北に馬と徒歩で二日ほど行ったところにある泉に、満月の夜に咲く花だと。
でもとても危険なので、実際に見に行く人は稀だとか」
「そうそれ。
よかった、案外詳しいじゃないか」
すぐに答えたパレットに、ジーンはホッとした様子を見せた。
こちらは一応案内人という触れ込みなので、何も情報がないのも困るだろう。
「ここでは有名な話ですから」
月の花をモチーフにした飾りは、観光土産になっていたりする。
「その月の花を、わざわざ王都の騎士様が見物に?」
そんなわけないだろう、と思いつつパレットが尋ねると。
「見物じゃなくて。
月の花の蜜がね、欲しいんだ」
ジーンが微笑みながらそう告げた。
「蜜、ですか」
花の蜜というが、月の花は満月の夜にしか咲かない花であると聞く。
日が昇ると枯れてしまうのだ。
その蜜となると、かなりタイミングを計る必要があるのではないだろうか。
しかも、直近の満月の夜は三日後だ。
「それって、かなり急ぎじゃないですか!」
頭の中で日程確認をして、パレットは驚く。
もし今度の満月を逃したら、次の機会は一ヶ月後だ。
「実はそうなんだよね。
途中道に迷うことも考えて、早めに出発したいんだ」
察してくれて助かるよ、などとジーンは言っている。
「わかりました。
明日の朝の出発でいかがでしょう?
月の花の蜜に関しては、詳しく聞いておきます。
採取に必要な道具などもあるでしょうし」
「準備をお願いできるかな?」
必要になるものを考えるパレットに、ジーンが申し訳なさそうにしている。
「街に着いたばかりのジーンでは、わからないでしょうから」
「うん、よろしくね」
ジーンがにっこり微笑んだ。
それからのパレットは、昼食どころではなくなった。
往復四日分の旅の荷物を用意して、街の者に月の花の蜜について聞かなければならないのだ。
情報を集めた結果、満月が夜空の真ん中あたりに昇ったときに、月の花に蜜が溜まるらしい。

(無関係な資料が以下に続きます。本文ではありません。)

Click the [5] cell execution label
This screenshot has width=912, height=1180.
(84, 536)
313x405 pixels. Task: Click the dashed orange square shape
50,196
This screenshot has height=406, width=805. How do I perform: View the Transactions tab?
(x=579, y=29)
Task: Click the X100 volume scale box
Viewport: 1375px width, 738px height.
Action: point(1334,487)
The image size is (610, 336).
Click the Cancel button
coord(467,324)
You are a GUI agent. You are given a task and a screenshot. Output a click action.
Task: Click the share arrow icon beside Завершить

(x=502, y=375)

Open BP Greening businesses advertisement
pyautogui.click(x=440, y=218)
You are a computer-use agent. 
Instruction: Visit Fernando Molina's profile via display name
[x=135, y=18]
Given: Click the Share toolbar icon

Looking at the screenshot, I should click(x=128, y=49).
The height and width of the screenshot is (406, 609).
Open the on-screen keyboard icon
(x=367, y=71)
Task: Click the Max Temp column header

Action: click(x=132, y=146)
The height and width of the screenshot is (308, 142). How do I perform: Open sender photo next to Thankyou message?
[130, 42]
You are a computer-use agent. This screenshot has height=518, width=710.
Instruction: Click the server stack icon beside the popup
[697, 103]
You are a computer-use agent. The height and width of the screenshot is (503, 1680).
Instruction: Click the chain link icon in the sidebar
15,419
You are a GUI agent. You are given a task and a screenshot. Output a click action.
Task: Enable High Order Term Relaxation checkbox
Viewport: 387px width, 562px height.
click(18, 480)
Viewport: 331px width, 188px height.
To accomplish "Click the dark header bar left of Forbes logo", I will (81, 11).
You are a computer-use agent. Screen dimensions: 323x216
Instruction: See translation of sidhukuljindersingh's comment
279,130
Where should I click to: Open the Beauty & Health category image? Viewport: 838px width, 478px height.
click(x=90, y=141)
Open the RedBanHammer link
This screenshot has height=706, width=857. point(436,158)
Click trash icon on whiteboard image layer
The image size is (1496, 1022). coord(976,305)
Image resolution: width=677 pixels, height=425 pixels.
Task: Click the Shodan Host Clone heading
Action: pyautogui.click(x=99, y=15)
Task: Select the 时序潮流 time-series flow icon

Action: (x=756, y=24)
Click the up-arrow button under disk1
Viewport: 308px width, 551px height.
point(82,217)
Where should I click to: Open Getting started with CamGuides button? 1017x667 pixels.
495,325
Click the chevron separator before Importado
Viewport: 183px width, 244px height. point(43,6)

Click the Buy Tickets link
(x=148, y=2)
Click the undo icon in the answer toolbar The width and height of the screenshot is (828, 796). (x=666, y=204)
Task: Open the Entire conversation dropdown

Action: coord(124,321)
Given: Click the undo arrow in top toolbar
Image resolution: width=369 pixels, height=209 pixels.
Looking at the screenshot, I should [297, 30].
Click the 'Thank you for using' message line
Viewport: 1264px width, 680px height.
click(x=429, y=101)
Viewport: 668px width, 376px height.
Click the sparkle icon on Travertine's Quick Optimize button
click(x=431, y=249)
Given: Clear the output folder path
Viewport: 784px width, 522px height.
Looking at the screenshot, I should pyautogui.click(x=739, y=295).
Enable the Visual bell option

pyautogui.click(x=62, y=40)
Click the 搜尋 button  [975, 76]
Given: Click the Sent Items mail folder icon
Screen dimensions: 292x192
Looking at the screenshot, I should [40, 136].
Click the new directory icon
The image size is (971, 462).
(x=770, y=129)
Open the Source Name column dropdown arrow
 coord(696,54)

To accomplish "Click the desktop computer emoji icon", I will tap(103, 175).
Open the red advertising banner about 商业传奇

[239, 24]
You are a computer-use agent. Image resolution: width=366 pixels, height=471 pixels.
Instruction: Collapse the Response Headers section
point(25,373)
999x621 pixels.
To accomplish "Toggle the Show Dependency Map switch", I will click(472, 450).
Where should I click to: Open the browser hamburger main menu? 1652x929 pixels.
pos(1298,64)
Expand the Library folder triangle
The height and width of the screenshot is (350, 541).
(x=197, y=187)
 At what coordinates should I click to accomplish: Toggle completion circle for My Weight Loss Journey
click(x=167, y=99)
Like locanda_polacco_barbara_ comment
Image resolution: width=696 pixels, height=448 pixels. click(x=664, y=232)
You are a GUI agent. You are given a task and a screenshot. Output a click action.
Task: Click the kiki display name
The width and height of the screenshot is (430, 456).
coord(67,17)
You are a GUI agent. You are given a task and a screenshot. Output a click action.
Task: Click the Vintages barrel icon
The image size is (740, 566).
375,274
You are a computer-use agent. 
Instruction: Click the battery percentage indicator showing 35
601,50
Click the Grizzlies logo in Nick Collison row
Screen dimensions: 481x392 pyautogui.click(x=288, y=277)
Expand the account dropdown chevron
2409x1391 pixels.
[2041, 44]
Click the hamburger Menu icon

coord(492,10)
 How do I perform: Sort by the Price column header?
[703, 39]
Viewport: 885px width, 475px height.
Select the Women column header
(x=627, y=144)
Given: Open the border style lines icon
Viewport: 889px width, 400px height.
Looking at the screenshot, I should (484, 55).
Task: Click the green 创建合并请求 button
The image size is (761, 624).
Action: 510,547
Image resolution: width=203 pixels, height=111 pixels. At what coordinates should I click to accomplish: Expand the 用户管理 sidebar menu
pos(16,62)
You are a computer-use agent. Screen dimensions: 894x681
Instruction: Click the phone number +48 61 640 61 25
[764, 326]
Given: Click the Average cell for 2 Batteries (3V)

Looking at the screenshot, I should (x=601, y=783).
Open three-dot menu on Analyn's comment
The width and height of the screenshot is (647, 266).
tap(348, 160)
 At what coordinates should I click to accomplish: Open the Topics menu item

採取した蜜は日に当てないように言われ、その蜜を持ち帰るための小瓶も買った。
結構高かったのだが、必要経費ということで、領収書を貰っておくのも忘れない。
「危険なんだけど、王都の騎士様が一緒なら平気なのかもな」
パレットが月の花の蜜を採取しに行くと聞いた者たちは、一様に不安そうな顔をした。
――早まったのかも、私
パレットはそう思うも、後の祭りだ。
こうして慌てて準備した明くる日の早朝。
パレットはジーンと待ち合わせたアカレアの街の入り口に立っていた。
動きやすいシャツにパンツ姿で、足元はショートブーツを履いていた。
着替えも最低限にして、斜め掛けにしてあるバッグに詰めてある。
「お待たせ」
ジーンが馬を引いてやってきた。
茶色の毛の馬は、すぐ側で見ると意外と大きい。
「私の愛馬で、フロストというんだ」
「そうですか、よろしくフロスト」
パレットは馬に恐る恐る触る。
手入れが行き届いているのか、手触りがよかった。
しかしフロスト自身はパレットに懐いてみせるでもなく、嫌悪感を見せるでもなく、無反応だった。
嫌われるよりはいいということにしておこう。
「パレットは、馬に乗れる?」
「馬車にしか乗ったことがありません」
ここで見栄を張っても意味がないので、パレットは正直に答えた。
「じゃあ、あまりとばせないね。
ゆっくり行こうか」
「お願いします」
パレットは先に馬に乗ったジーンの前に、引き上げられた。
こうして、パレットはジーンと共にアカレアの街を出立した。
アカレアの街が見えなくなるまで、パレットとジーンはポカポカと馬の足音を響かせていた。
馬に乗ったことのないパレットを、ジーンはいろいろと気遣ってくれている。
「辛くなったら休憩するから、遠慮なく言ってね」
と微笑みを浮かべて申し出てくれる。
このやさしさが、パレットは胡散臭いと同時に、こそばゆくてたまらない。
パレットがなにくれとなく他人に世話をされていたのは、もう十年以上も前の話だ。
それ以来一人で淡々と生活してきたパレットにとって、異性からのやさしさというものは、縁のないものなのだ。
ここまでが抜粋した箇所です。